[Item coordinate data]
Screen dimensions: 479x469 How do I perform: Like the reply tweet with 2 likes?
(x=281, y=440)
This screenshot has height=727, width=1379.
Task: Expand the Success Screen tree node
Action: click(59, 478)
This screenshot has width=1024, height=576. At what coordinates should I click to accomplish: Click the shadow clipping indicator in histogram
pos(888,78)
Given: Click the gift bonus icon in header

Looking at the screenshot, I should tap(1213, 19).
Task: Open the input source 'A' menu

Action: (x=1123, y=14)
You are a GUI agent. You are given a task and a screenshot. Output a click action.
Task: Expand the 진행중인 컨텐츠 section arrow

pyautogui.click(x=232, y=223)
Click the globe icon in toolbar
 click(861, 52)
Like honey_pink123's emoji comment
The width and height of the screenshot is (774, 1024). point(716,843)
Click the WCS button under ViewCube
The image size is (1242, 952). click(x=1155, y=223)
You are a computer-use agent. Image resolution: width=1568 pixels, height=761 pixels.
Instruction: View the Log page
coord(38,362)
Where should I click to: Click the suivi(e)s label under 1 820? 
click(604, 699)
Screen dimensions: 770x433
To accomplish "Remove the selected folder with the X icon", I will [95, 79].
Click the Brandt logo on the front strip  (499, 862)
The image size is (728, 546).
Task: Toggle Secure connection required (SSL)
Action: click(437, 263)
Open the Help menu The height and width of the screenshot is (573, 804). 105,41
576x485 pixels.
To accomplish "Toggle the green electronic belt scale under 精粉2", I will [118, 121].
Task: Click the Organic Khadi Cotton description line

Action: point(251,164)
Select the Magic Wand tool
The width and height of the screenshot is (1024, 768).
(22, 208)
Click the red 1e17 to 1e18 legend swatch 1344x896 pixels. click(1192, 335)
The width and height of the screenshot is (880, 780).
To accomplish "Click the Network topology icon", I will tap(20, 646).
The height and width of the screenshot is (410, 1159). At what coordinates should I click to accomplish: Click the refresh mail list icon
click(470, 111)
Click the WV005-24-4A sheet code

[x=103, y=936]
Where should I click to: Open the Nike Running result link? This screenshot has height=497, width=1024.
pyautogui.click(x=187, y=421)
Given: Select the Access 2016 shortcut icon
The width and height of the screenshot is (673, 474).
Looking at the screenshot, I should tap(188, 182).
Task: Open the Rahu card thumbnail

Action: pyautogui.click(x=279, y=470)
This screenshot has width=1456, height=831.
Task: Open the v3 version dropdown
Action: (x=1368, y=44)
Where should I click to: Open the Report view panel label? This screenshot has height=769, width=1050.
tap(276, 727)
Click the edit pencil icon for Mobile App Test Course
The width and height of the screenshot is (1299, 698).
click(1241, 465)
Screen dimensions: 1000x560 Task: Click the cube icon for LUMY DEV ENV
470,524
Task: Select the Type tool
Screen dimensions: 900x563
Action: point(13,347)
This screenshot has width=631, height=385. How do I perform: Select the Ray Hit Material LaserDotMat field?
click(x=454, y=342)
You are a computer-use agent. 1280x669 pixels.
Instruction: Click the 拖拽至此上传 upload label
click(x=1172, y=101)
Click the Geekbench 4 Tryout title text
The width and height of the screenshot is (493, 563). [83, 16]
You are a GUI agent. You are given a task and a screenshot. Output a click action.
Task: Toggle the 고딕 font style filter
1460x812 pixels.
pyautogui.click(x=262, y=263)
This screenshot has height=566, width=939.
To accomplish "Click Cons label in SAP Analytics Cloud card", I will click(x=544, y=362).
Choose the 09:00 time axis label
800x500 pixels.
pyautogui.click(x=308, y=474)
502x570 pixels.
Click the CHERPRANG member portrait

_Problem details_: Could you turn all of the records above into a numbered list, leaving out the blank lines?

_Exercise result_:
1. Screen dimensions: 479x469 How do I perform: Like the reply tweet with 2 likes?
2. (x=281, y=440)
3. This screenshot has height=727, width=1379.
4. Task: Expand the Success Screen tree node
5. Action: click(59, 478)
6. This screenshot has width=1024, height=576. At what coordinates should I click to accomplish: Click the shadow clipping indicator in histogram
7. pos(888,78)
8. Given: Click the gift bonus icon in header
9. Looking at the screenshot, I should tap(1213, 19).
10. Task: Open the input source 'A' menu
11. Action: (x=1123, y=14)
12. You are a GUI agent. You are given a task and a screenshot. Output a click action.
13. Task: Expand the 진행중인 컨텐츠 section arrow
14. pyautogui.click(x=232, y=223)
15. Click the globe icon in toolbar
16.  click(861, 52)
17. Like honey_pink123's emoji comment
18. The width and height of the screenshot is (774, 1024). point(716,843)
19. Click the WCS button under ViewCube
20. The image size is (1242, 952). click(x=1155, y=223)
21. You are a computer-use agent. Image resolution: width=1568 pixels, height=761 pixels.
22. Instruction: View the Log page
23. coord(38,362)
24. Where should I click to: Click the suivi(e)s label under 1 820? 
25. click(604, 699)
26. Screen dimensions: 770x433
27. To accomplish "Remove the selected folder with the X icon", I will [95, 79].
28. Click the Brandt logo on the front strip  (499, 862)
29. The image size is (728, 546).
30. Task: Toggle Secure connection required (SSL)
31. Action: click(437, 263)
32. Open the Help menu The height and width of the screenshot is (573, 804). 105,41
33. 576x485 pixels.
34. To accomplish "Toggle the green electronic belt scale under 精粉2", I will [118, 121].
35. Task: Click the Organic Khadi Cotton description line
36. Action: point(251,164)
37. Select the Magic Wand tool
38. The width and height of the screenshot is (1024, 768).
39. (22, 208)
40. Click the red 1e17 to 1e18 legend swatch 1344x896 pixels. click(1192, 335)
41. The width and height of the screenshot is (880, 780).
42. To accomplish "Click the Network topology icon", I will tap(20, 646).
43. The height and width of the screenshot is (410, 1159). At what coordinates should I click to accomplish: Click the refresh mail list icon
44. click(470, 111)
45. Click the WV005-24-4A sheet code
46. [x=103, y=936]
47. Where should I click to: Open the Nike Running result link? This screenshot has height=497, width=1024.
48. pyautogui.click(x=187, y=421)
49. Given: Select the Access 2016 shortcut icon
50. The width and height of the screenshot is (673, 474).
51. Looking at the screenshot, I should tap(188, 182).
52. Task: Open the Rahu card thumbnail
53. Action: pyautogui.click(x=279, y=470)
54. This screenshot has width=1456, height=831.
55. Task: Open the v3 version dropdown
56. Action: (x=1368, y=44)
57. Where should I click to: Open the Report view panel label? This screenshot has height=769, width=1050.
58. tap(276, 727)
59. Click the edit pencil icon for Mobile App Test Course
60. The width and height of the screenshot is (1299, 698).
61. click(1241, 465)
62. Screen dimensions: 1000x560 Task: Click the cube icon for LUMY DEV ENV
63. 470,524
64. Task: Select the Type tool
65. Screen dimensions: 900x563
66. Action: point(13,347)
67. This screenshot has width=631, height=385. How do I perform: Select the Ray Hit Material LaserDotMat field?
68. click(x=454, y=342)
69. You are a computer-use agent. 1280x669 pixels.
70. Instruction: Click the 拖拽至此上传 upload label
71. click(x=1172, y=101)
72. Click the Geekbench 4 Tryout title text
73. The width and height of the screenshot is (493, 563). [83, 16]
74. You are a GUI agent. You are given a task and a screenshot. Output a click action.
75. Task: Toggle the 고딕 font style filter
76. 1460x812 pixels.
77. pyautogui.click(x=262, y=263)
78. This screenshot has height=566, width=939.
79. To accomplish "Click Cons label in SAP Analytics Cloud card", I will click(x=544, y=362).
80. Choose the 09:00 time axis label
81. 800x500 pixels.
82. pyautogui.click(x=308, y=474)
83. 502x570 pixels.
84. Click the CHERPRANG member portrait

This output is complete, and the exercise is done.